### Sección de texto
☆ ☆ ☆ ☆ ☆ ☆ ☆

El size de las mentiras
De mis 21 años de vida, al menos 15 de ellos deben haber transcurrido
en una guagua. La satisfacción de obtener el asiento que da a la ventana no me
es indiferente, llegar temprano para
conseguirlo es de los pocos placeres del transporte público. Quien viaja con
frecuencia sabe que en cada asiento va un personaje pintoresco, el típico
oloroso al que todos le huyen, o un erudito en potencia, que desea alardear su
saber contigo (aunque insistas en ponerte los audífonos). Los debates más
acalorados de mi vida los he presenciado como pasajera de una guagua, ni
siquiera las discusiones sobre la despenalización del aborto en el congreso
argentino (que me robaron toda la atención), se comparan a la intensidad de los
argumentos de carretera. Debo admitir
que he detenido canciones para atender los tópicos de esa gente tan
“opinionated”.
Como oyente entrometida el tema que más me marcó fluía
justo delante de mí, un cristiano con la mano atestada de tratados reprendía el
hecho de que los padres les mintieran a los hijos sobre la existencia de Santa
Claus. Por primera vez en mucho tiempo mi mente permanecía silente, aquel era
un tema sobre el que tenía mis dudas, y ciertamente no sabia de que lado estar.
Fui la clase de niña que puso el diente bajo la almohada, esperé regalos de los
reyes magos al menos por dos navidades consecutivas; antes de que mi
infantil astucia desmantelara la ilusión. La consciencia de algunos
padres se retuerce al saber que toda mentira es perjudicial, incluso si va
escudada por las mejores intenciones. Es entendible que los progenitores
prefieran obviar un par de diciembres mágicos, a comprometer la confianza ciega
que les tienen sus hijos. Al final, ¿Qué sería más doloroso para un niño?- ¿Descubrir
que sus padres le mienten? O saberse demasiado crédulos en un mundo de
terribles realidades? Pienso que los niños dominicanos, únicos en su especie,
le dan prioridad a obtener el regalo sin estimar su procedencia. Pero el tema
de las mentiras piadosas/pascueras, es decisivo en ese mundo tan particular de los padres.

☆ ☆ ☆ ☆ ☆ ☆ ☆

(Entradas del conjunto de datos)
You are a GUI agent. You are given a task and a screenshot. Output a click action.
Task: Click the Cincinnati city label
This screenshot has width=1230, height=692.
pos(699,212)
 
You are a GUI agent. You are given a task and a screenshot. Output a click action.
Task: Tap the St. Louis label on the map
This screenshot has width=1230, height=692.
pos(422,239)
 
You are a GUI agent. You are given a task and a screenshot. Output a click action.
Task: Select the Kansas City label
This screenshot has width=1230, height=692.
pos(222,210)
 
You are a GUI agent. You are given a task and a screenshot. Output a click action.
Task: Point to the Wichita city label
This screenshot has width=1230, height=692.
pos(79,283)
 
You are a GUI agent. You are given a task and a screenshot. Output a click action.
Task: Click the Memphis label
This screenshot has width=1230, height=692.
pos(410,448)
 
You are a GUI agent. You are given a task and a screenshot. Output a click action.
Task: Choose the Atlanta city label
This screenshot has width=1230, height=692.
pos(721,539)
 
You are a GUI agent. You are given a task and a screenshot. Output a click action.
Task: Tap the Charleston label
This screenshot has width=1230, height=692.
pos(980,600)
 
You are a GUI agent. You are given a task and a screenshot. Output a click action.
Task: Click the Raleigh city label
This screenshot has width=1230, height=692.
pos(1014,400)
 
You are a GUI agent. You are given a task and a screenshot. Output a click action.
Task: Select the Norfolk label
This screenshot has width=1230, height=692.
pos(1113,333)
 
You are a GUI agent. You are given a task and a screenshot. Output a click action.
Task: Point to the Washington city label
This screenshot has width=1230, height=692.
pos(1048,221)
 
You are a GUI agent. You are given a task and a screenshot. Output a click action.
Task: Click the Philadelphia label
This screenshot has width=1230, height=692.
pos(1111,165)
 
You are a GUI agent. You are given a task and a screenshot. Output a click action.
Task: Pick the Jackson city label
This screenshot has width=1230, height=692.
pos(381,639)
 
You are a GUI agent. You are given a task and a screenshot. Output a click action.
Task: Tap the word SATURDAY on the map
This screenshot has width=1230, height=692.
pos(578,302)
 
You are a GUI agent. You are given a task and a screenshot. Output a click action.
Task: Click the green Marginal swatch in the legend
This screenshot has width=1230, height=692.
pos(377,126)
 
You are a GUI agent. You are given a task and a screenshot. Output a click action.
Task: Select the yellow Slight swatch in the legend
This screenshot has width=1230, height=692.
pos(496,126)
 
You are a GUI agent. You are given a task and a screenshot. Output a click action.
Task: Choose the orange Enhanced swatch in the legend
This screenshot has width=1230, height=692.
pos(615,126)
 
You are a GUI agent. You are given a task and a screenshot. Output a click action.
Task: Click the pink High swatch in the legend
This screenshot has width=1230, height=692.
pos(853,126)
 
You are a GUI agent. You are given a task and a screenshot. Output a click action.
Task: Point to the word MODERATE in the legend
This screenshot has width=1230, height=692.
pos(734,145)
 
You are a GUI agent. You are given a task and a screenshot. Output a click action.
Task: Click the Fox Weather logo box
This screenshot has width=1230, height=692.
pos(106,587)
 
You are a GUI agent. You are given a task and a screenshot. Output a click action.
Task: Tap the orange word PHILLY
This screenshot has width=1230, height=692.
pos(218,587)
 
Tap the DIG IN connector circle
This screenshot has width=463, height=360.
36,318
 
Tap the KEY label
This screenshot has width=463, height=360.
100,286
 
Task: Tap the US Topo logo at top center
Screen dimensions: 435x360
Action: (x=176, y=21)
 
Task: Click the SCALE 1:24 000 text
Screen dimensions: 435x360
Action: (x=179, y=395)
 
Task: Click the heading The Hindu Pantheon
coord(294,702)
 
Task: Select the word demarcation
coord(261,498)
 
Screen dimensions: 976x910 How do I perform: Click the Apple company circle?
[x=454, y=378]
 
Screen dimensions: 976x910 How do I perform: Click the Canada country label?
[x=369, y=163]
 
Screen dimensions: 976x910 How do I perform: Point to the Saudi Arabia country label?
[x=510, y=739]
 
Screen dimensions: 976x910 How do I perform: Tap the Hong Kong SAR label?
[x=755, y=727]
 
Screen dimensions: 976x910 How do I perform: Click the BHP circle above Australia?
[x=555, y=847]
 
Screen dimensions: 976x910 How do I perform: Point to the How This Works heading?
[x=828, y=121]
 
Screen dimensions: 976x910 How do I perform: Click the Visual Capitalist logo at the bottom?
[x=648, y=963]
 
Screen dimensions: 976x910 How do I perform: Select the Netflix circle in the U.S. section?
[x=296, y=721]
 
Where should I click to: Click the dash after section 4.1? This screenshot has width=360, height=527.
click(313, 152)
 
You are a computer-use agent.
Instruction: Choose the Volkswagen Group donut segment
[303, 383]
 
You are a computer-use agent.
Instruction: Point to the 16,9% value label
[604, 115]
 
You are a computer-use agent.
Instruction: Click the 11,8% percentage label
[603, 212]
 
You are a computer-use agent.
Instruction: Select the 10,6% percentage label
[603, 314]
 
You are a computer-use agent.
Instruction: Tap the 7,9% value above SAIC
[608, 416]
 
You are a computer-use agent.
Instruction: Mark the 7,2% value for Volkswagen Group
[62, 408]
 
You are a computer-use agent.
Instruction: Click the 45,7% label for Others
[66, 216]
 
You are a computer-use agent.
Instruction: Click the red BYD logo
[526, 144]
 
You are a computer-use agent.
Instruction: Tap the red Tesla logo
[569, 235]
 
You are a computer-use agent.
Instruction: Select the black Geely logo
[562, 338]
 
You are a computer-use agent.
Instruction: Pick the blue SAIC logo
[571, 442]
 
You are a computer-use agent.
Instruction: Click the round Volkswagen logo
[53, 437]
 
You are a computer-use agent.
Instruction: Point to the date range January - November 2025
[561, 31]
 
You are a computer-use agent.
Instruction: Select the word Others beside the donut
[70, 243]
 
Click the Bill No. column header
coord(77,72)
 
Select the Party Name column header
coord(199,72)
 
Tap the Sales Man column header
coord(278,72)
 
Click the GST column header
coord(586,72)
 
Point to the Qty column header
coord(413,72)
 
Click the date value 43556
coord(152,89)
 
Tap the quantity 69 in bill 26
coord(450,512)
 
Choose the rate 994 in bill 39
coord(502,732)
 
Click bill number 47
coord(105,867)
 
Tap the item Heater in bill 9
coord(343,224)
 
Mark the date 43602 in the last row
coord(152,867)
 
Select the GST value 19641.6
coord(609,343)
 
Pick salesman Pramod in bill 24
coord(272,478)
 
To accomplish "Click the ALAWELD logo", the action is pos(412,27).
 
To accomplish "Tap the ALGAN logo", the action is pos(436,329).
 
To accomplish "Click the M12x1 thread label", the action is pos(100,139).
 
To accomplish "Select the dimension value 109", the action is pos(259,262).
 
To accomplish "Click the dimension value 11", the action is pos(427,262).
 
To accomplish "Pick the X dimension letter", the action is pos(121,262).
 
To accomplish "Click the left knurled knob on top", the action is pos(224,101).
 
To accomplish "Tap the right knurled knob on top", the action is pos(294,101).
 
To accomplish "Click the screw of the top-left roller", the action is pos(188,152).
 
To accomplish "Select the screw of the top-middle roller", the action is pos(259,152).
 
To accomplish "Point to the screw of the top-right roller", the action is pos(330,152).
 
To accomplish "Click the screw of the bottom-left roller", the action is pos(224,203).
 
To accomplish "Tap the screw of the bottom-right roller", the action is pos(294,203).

☆ ☆ ☆ ☆ ☆ ☆ ☆

### Requisitos de la tarea
**1.** Según el texto sobre las mentiras piadosas, ¿por qué es entendible que algunos padres prefieran obviar un par de diciembres mágicos? Responde en una a tres oraciones.
**2.** Copia únicamente las líneas de las filas del conjunto de datos que van desde el comienzo de las filas hasta la línea que contiene "pos(1014,400)", ambas incluidas, y cambia "GUI agent" por "interface agent" sin modificar nada más.
El texto y las filas no guardan relación entre sí.

### Respuestas finales
**1.** Porque prefieren eso antes que comprometer la confianza ciega que les tienen sus hijos. Además, la conciencia de esos padres se retuerce al saber que toda mentira es perjudicial, incluso si va escudada por las mejores intenciones.

**2.**
You are a interface agent. You are given a task and a screenshot. Output a click action.
Task: Click the Cincinnati city label
This screenshot has width=1230, height=692.
pos(699,212)
 
You are a interface agent. You are given a task and a screenshot. Output a click action.
Task: Tap the St. Louis label on the map
This screenshot has width=1230, height=692.
pos(422,239)
 
You are a interface agent. You are given a task and a screenshot. Output a click action.
Task: Select the Kansas City label
This screenshot has width=1230, height=692.
pos(222,210)
 
You are a interface agent. You are given a task and a screenshot. Output a click action.
Task: Point to the Wichita city label
This screenshot has width=1230, height=692.
pos(79,283)
 
You are a interface agent. You are given a task and a screenshot. Output a click action.
Task: Click the Memphis label
This screenshot has width=1230, height=692.
pos(410,448)
 
You are a interface agent. You are given a task and a screenshot. Output a click action.
Task: Choose the Atlanta city label
This screenshot has width=1230, height=692.
pos(721,539)
 
You are a interface agent. You are given a task and a screenshot. Output a click action.
Task: Tap the Charleston label
This screenshot has width=1230, height=692.
pos(980,600)
 
You are a interface agent. You are given a task and a screenshot. Output a click action.
Task: Click the Raleigh city label
This screenshot has width=1230, height=692.
pos(1014,400)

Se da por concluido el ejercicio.